Check out his "Ham-burger." Although it doesn't come off as economical, that's exactly what it is. Rather than beef, the patty is composed of prized heritage breed pork scraps from Mike Phillips and his crew at Red Table. They're smoked, braised, shredded, seasoned with a ham hock glaze and formed into a patty, and the results are impressive, especially when you factor in the sturdy Baker's Field bun and the creamy, palate-cleansing swipe of Alemar's fromage blanc cheese.

Another treat, the meatballs, an over-the-top mix of ground pork and Phillips' world-class pancetta (one of a dozen or so Red Table products incorporated into the menu), tarted up with tons of oregano, thyme, chives and parsley and baked in a lively tomato sauce. In a word, wow.

OK, one more all-hands-on-deck example. It's the reigning monarch of the menu's small sandwich section, the "NE Italian." It's a play on the formulaic Italian sub from the Subway-Jimmy John's circuit, but that's like comparing the Vikings' Adam Thielen to a wide receiver on a third-rate middle-school team.

Gray starts with Baker's Field's spot-on focaccia, piling it with every fat-laden meat — mortadella, salami — from the Red Table playbook, then adds pickled banana peppers and red onions tossed in a fragrant sofrito vinaigrette, which is designed to overshadow any thought of a bottled Italian dressing.

More to love

Gray is a masterful soupmaker. He knows exactly how to call upon aromatics and offbeat ingredients — for example, a jolt of whiskey-infused pork fat to enrich a wild rice soup — to build bases that shout "flavor" without reducing them to overheated concentrates. He then builds on their inherent appeal by incorporating last-minute components that pop with color, flavor and texture.

His salads are also a cut above. A refreshing haystack of matchstick-cut Keepsake apples, their bite sweet and juicy, is finished with red onions, blue cheese and a zippy housemade crème fraîche. It's a play on a formula that Gray's mother relied upon "for every get-together," he said.

Its polar opposite is similarly appealing: roasted fingerling potatoes, still warm, are tossed with shallots and spinach and finished with a runny-yolked egg, each forkful touched by a superb vinaigrette that's equal parts bacon fat and mellow aged sherry vinegar. I could eat it every day, at least as long as there's snow on the ground.

If the restaurant were nothing more than a long-awaited retail outlet for Baker's Field baked goods, then it would still belong on everyone's dining-out radar. Owner Steve Horton's wholesale operation supplies a number of local natural foods co-ops, but none carries the one-stop-shopping selection available at Kieran's Kitchen.

Most of Horton's output is represented here, and it's one treasure after the next.

His extraordinary breads — made with heritage grains milled on the premises, naturally fermented and baked in a wood-fueled oven — occupy a class unto themselves. I challenge anyone to gaze upon the filone, with its chewy crust and honeycomb-like crumb, or the mind-bending "Hundred Rye," a brick-shaped beauty with an intensely tangy bite, and not buy them.

Dessert here isn't fancy, and it doesn't need to be, when Horton is supplying orange- and almond-scented bostok, or an apple fritter for the ages, or glorious spiral cinnamon rolls fashioned from a divine brioche dough. Then there's my personal favorite, palm-size chocolate cookies. They're fortified with zesty rye flour, and the grain manages to unlock the chocolate's darkly bitter, thirst-inducing virtues.

Given entries.
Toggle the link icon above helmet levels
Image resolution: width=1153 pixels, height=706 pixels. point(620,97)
==
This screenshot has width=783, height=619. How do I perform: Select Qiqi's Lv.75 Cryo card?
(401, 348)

Stated exercise A. List every dessert the restaurant review names in its paragraph about dessert.
Stated exercise B.
Answer these questions from the restaurant review, one answer per line:
(i) What cheese is swiped on the "Ham-burger"?
(ii) What is the potato salad's vinaigrette made of?
(iii) Where are the heritage grains for the breads milled?

Reply A.
Orange- and almond-scented bostok
Apple fritter
Spiral cinnamon rolls made from brioche dough
Palm-size chocolate cookies made with rye flour

Reply B.
(i) Alemar's fromage blanc
(ii) Equal parts bacon fat and mellow aged sherry vinegar
(iii) On the premises